Jejamo.com, Kota Metro – Hotel Aidia Grande menolak Siswa tak mampu asal SMK Muhammadiyah 3 jurusan Perhotelan untuk magang dengan posisi house keeping atau tenaga kebersihan kamar. Siswa bernama Novi Maryana (16) sebelumnya diterima menjalankan program magang di Hotel Santika pada posisi house keeping, namun karena keterbatasan biaya hidup Novi terpaksa tidak melanjutkan program magang di hotel bintang empat tersebut.
Pihak sekolah kemudian memberikan alternatif mencari hotel lain yang dekat dengan tempat tinggalnya di Kota Metro.
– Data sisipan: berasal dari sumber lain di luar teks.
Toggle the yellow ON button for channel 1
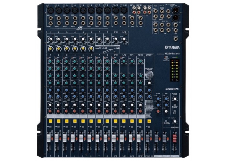(x=50, y=121)
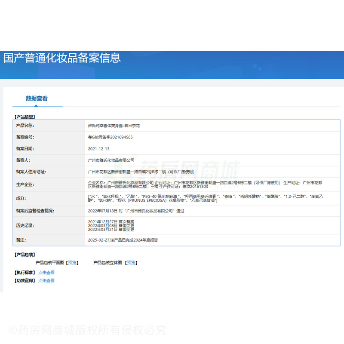Open 点击查看 link beside 功效宣称

pyautogui.click(x=46, y=281)
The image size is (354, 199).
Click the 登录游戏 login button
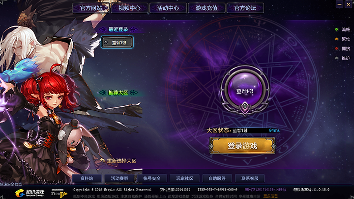click(x=242, y=146)
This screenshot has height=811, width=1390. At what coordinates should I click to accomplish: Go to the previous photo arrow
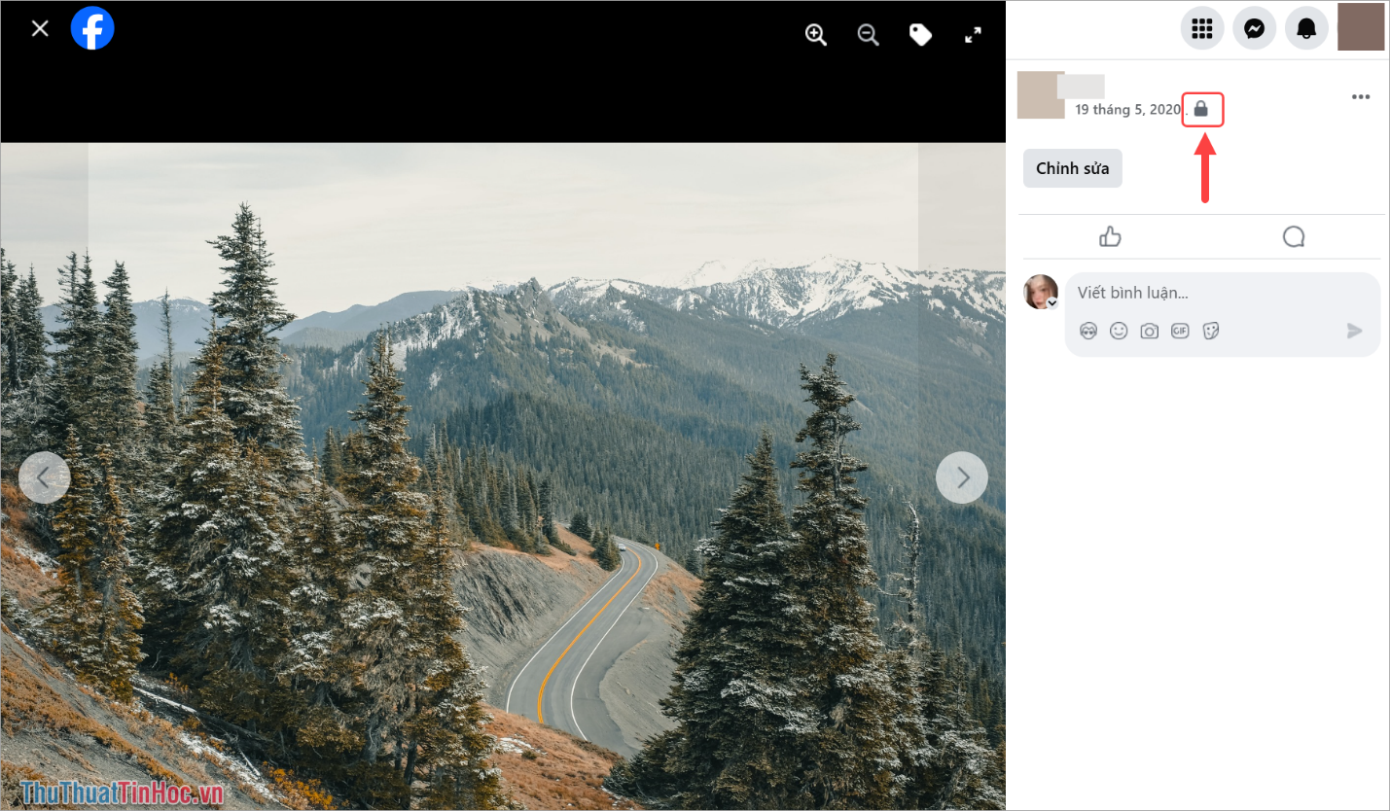(44, 477)
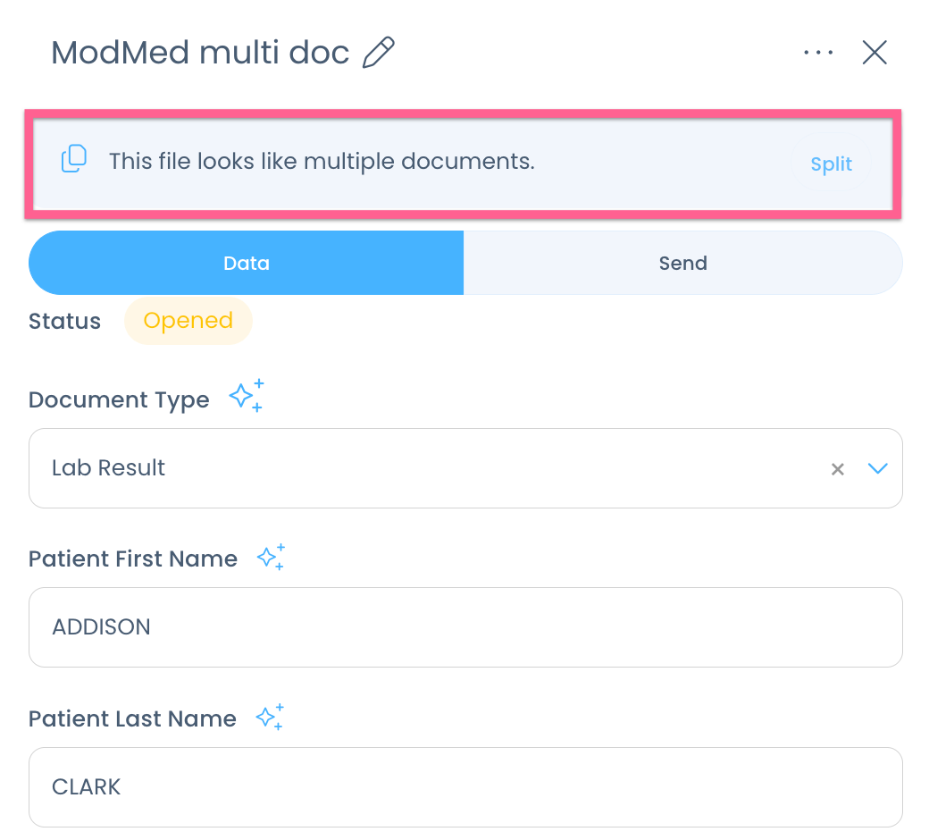Viewport: 929px width, 840px height.
Task: Click the Split link
Action: pos(831,164)
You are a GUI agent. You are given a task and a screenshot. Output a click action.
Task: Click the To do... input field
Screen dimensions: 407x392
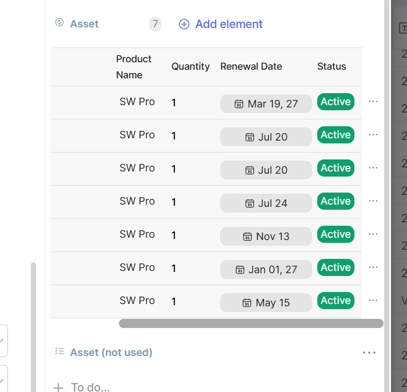coord(90,387)
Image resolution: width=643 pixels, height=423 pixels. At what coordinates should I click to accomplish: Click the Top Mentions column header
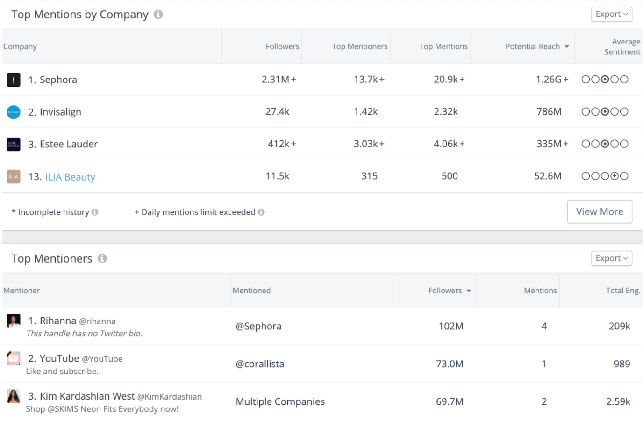[x=443, y=46]
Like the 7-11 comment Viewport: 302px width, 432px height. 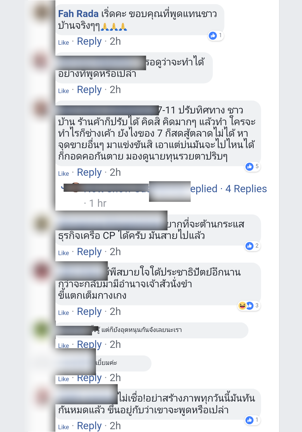click(x=63, y=174)
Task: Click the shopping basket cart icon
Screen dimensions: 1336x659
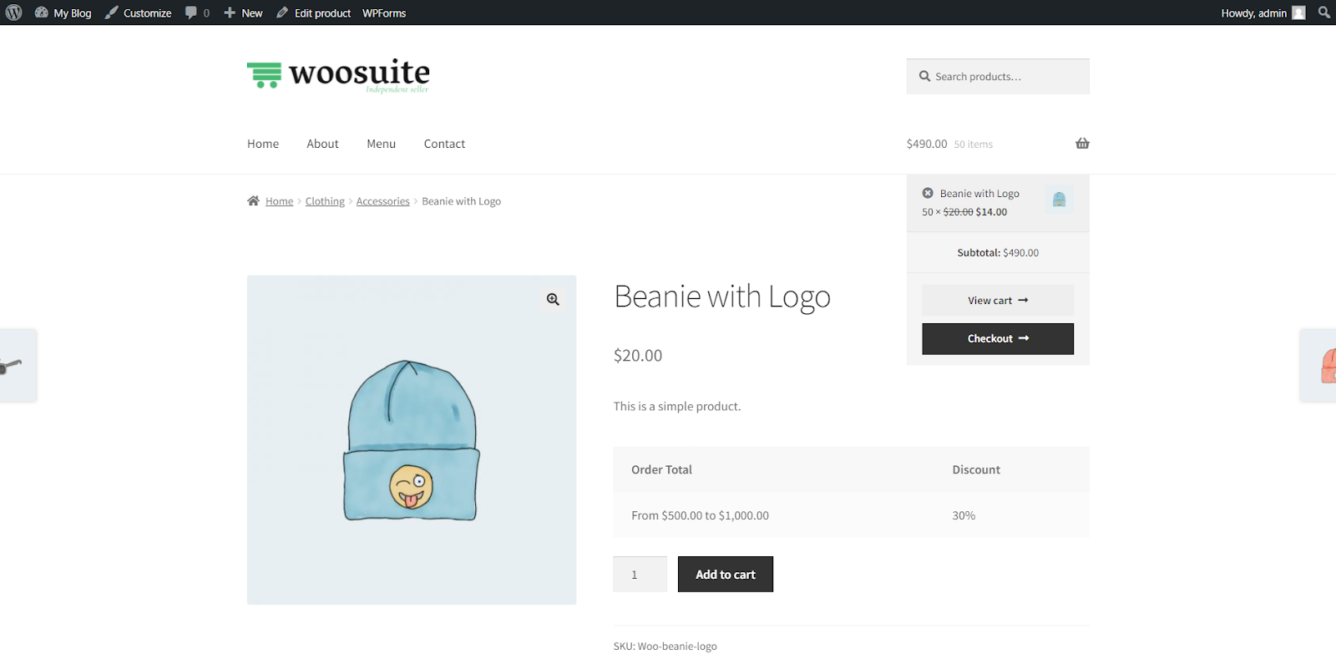Action: point(1082,144)
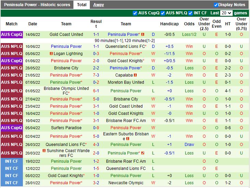Disable the INT CF league filter
Viewport: 250px width, 188px height.
191,13
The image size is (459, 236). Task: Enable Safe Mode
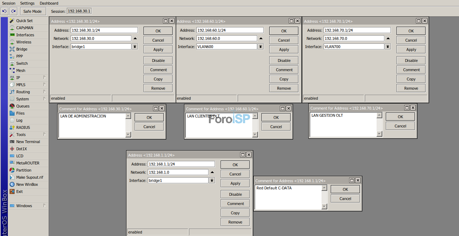(33, 11)
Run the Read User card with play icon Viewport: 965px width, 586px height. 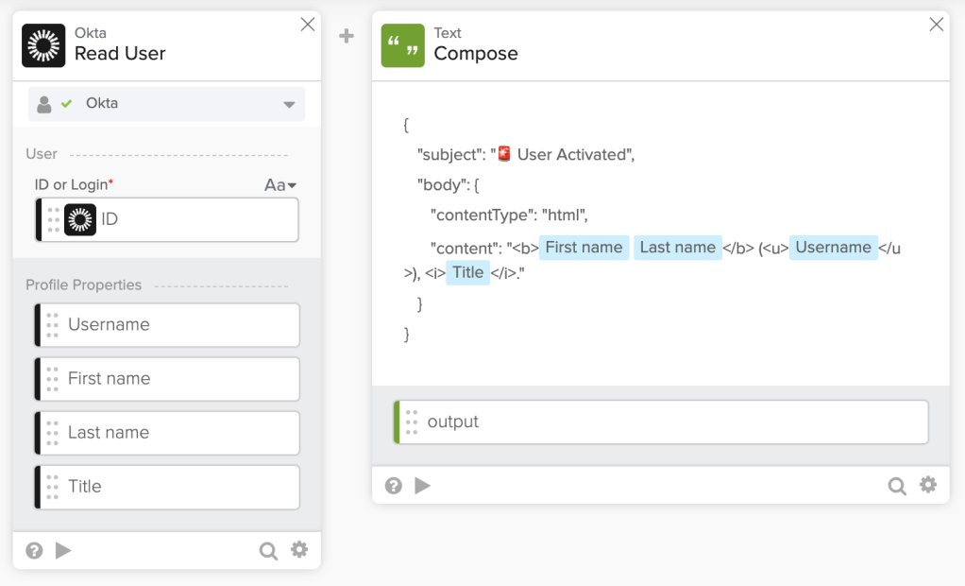tap(63, 550)
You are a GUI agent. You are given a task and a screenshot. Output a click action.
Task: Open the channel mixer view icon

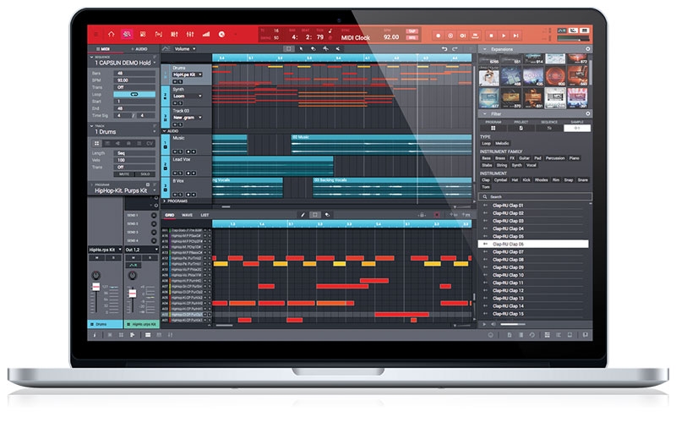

Dengan catatan hotel tersebut berkategori bintang tiga.
“Novi kami izinkan untuk magang di Kota Metro yang dekat dengan tempat tinggalnya, agar memperoleh pengalaman dan pembelajaran yang baik kami menyarankan di hotel yang setidaknya berbintang tiga,” jelas Rini, pengajar perhotelan SMK Muhammadiyah 3 mewakili wali kelas Lusi Kurnia.
Namun, malang, pihak hotel menolak pengajuan magang Novi dengan alasan kurang berkas dan ketidakcakapan Novi dalam berbahasa asing.
Penolakan Aidia Hotel itu dinilai Serikat Media Siber Indonesia (SMSI) Kota Metro tidak memiliki kepekaan sosial. Ali Imron, ketua organisasi pers yang terdiri dari CEO media siber itu bahkan mempersoalkan kembali tanggung jawab sosial yang diberikan Aidia Hotel melalui CSR setelah melanggar DAS. Menurut Ali, Pemkot Metro harus terbuka soal CSR yang diberikan hotel tersebut apakah layak dengan dampak banjir yang ditimbulkan akibat bangunan Aidia Hotel yang sebagian berdiri di atas saluran irigasi.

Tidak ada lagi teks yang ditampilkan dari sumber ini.